Items listed in a dataset:
==============================
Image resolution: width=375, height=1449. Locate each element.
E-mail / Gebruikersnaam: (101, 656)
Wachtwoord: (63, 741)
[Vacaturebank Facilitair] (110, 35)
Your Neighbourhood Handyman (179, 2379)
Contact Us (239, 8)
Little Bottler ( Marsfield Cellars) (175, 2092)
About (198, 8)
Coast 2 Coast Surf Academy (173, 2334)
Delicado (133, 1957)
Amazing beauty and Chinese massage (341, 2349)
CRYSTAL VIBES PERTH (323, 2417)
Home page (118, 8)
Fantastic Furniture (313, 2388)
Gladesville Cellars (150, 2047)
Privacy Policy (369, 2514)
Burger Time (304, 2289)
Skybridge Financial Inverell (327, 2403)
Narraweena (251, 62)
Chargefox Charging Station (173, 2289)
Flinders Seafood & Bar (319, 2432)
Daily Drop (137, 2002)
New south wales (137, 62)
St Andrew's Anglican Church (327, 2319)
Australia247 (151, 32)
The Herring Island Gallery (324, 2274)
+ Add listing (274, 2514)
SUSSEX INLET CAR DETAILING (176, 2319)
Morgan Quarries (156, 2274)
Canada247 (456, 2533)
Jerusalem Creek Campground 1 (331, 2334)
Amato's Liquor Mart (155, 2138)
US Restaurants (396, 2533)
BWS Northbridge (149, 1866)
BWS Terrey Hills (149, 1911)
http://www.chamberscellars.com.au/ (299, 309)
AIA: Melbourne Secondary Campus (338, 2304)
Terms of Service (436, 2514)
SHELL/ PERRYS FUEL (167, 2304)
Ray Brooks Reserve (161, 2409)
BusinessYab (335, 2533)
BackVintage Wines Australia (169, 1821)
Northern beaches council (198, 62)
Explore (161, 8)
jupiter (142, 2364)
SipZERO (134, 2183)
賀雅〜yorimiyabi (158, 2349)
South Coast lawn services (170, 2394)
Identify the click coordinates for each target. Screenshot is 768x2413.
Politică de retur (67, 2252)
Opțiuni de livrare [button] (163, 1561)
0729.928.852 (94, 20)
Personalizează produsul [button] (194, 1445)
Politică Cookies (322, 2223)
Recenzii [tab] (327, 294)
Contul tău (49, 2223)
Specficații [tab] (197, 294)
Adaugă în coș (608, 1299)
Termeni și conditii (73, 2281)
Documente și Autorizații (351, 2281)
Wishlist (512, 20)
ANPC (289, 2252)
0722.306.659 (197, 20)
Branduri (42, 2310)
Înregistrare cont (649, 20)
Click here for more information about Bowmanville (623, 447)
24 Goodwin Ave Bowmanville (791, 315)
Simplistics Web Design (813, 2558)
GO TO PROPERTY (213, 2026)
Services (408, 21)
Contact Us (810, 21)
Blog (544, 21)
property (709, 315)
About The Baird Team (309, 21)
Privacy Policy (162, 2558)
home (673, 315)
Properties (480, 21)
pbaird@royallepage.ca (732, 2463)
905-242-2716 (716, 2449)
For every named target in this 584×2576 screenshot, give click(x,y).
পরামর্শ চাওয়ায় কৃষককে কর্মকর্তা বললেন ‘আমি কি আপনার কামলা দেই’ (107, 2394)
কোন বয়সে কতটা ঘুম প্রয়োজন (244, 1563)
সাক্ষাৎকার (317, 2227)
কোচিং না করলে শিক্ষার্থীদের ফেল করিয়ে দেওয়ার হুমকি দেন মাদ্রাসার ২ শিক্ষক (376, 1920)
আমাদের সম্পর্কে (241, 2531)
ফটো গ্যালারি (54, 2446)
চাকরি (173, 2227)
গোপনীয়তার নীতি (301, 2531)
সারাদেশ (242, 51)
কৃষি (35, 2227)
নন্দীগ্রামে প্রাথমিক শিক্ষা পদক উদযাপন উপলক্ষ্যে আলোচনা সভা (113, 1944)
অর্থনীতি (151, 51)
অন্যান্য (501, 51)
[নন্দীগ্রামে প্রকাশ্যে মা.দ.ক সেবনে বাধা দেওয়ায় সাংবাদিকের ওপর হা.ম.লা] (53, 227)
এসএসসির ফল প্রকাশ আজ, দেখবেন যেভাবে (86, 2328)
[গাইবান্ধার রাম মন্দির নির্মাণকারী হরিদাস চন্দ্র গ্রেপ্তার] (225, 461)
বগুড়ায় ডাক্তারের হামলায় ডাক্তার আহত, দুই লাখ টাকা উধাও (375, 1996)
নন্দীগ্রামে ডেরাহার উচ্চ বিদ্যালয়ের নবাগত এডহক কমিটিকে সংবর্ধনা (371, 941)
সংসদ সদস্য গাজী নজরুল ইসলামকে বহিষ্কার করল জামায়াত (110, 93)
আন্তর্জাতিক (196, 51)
==============================
*WHAT YOU ARE ASKED TO DO:*
Your answer should be the exact lines above from the one with "GO TO PROPERTY (213, 2026)" through the one with "বগুড়ায় ডাক্তারের হামলায়", both included, and nothing besides.

*RESULT:*
GO TO PROPERTY (213, 2026)
Services (408, 21)
Contact Us (810, 21)
Blog (544, 21)
property (709, 315)
About The Baird Team (309, 21)
Privacy Policy (162, 2558)
home (673, 315)
Properties (480, 21)
pbaird@royallepage.ca (732, 2463)
905-242-2716 (716, 2449)
For every named target in this 584×2576 screenshot, give click(x,y).
পরামর্শ চাওয়ায় কৃষককে কর্মকর্তা বললেন ‘আমি কি আপনার কামলা দেই’ (107, 2394)
কোন বয়সে কতটা ঘুম প্রয়োজন (244, 1563)
সাক্ষাৎকার (317, 2227)
কোচিং না করলে শিক্ষার্থীদের ফেল করিয়ে দেওয়ার হুমকি দেন মাদ্রাসার ২ শিক্ষক (376, 1920)
আমাদের সম্পর্কে (241, 2531)
ফটো গ্যালারি (54, 2446)
চাকরি (173, 2227)
গোপনীয়তার নীতি (301, 2531)
সারাদেশ (242, 51)
কৃষি (35, 2227)
নন্দীগ্রামে প্রাথমিক শিক্ষা পদক উদযাপন উপলক্ষ্যে আলোচনা সভা (113, 1944)
অর্থনীতি (151, 51)
অন্যান্য (501, 51)
[নন্দীগ্রামে প্রকাশ্যে মা.দ.ক সেবনে বাধা দেওয়ায় সাংবাদিকের ওপর হা.ম.লা] (53, 227)
এসএসসির ফল প্রকাশ আজ, দেখবেন যেভাবে (86, 2328)
[গাইবান্ধার রাম মন্দির নির্মাণকারী হরিদাস চন্দ্র গ্রেপ্তার] (225, 461)
বগুড়ায় ডাক্তারের হামলায় ডাক্তার আহত, দুই লাখ টাকা উধাও (375, 1996)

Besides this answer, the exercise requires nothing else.